_Given problem_
Please update the rows starting with the line containing "This screenshot has" and going on through the end of the rows, replacing "section heading" with "section title" and changing nothing else. Leave the pictures out of your answer.

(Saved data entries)

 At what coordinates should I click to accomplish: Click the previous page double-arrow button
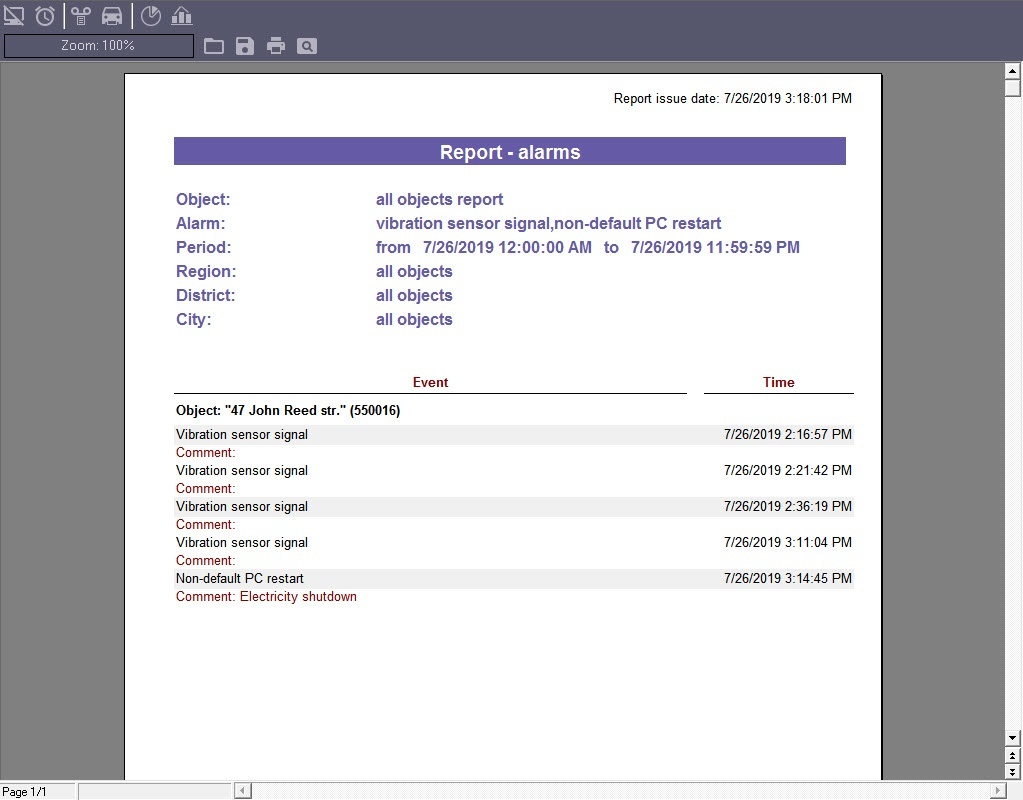1012,756
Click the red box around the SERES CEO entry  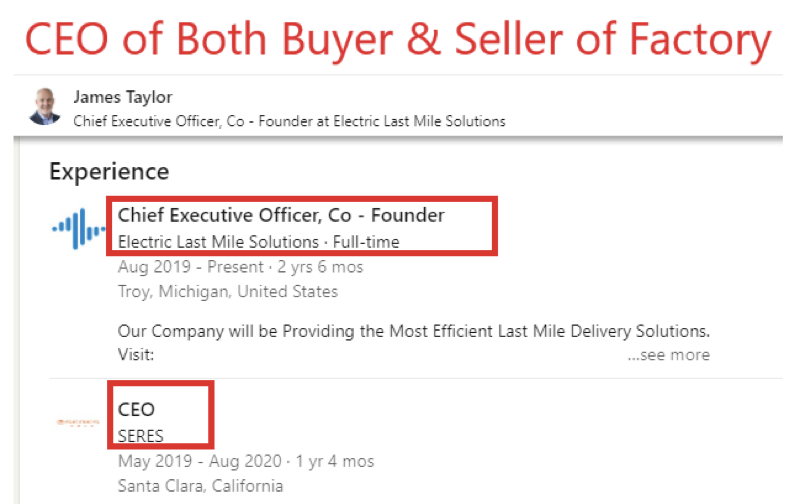point(160,414)
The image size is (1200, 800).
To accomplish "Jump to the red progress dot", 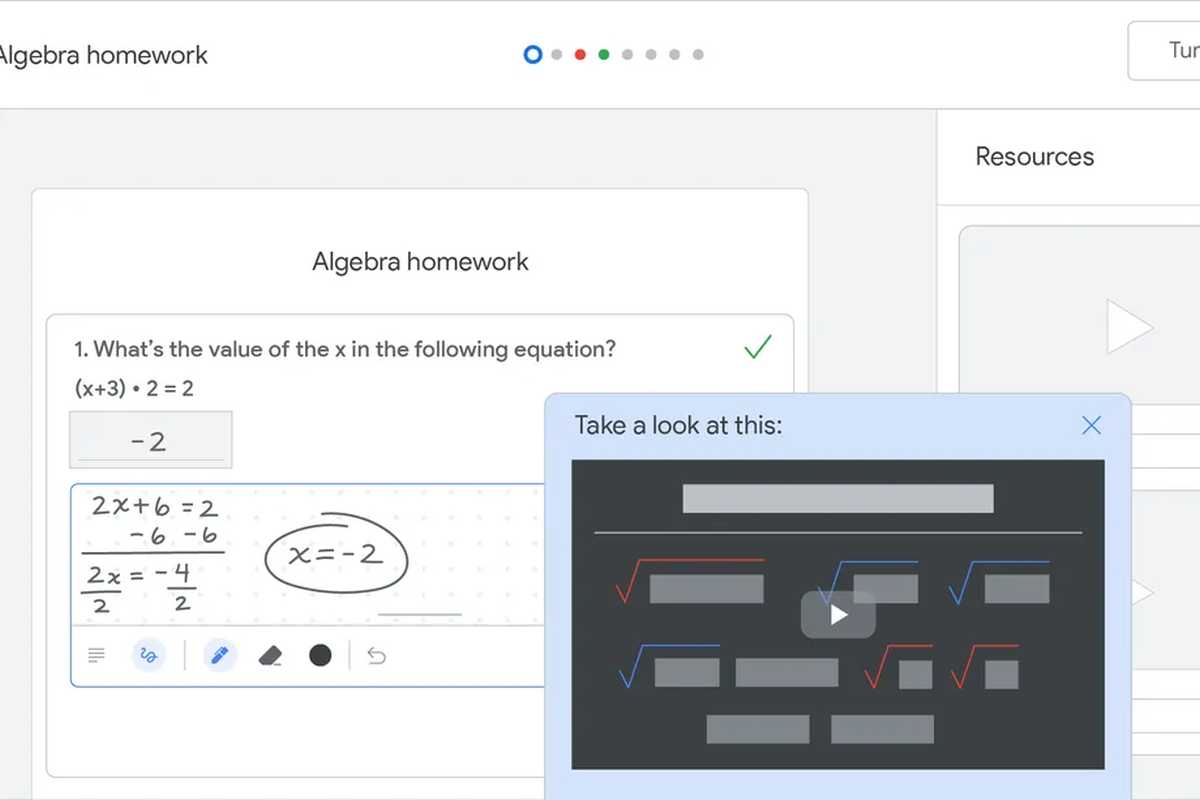I will (580, 54).
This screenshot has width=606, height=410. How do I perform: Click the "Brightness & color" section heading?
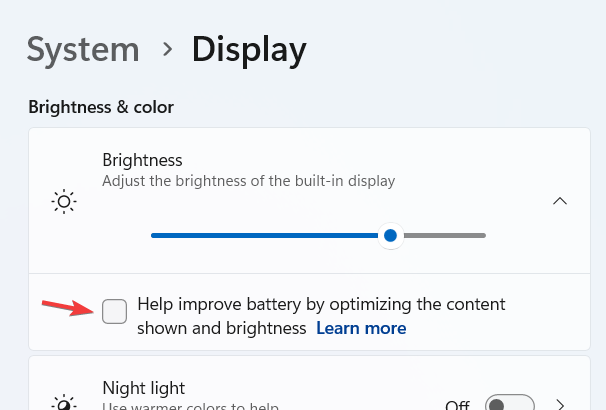click(x=101, y=106)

_Result of the task_
This screenshot has width=606, height=410. How do I perform: Click the "Brightness & color" section title?
click(x=101, y=106)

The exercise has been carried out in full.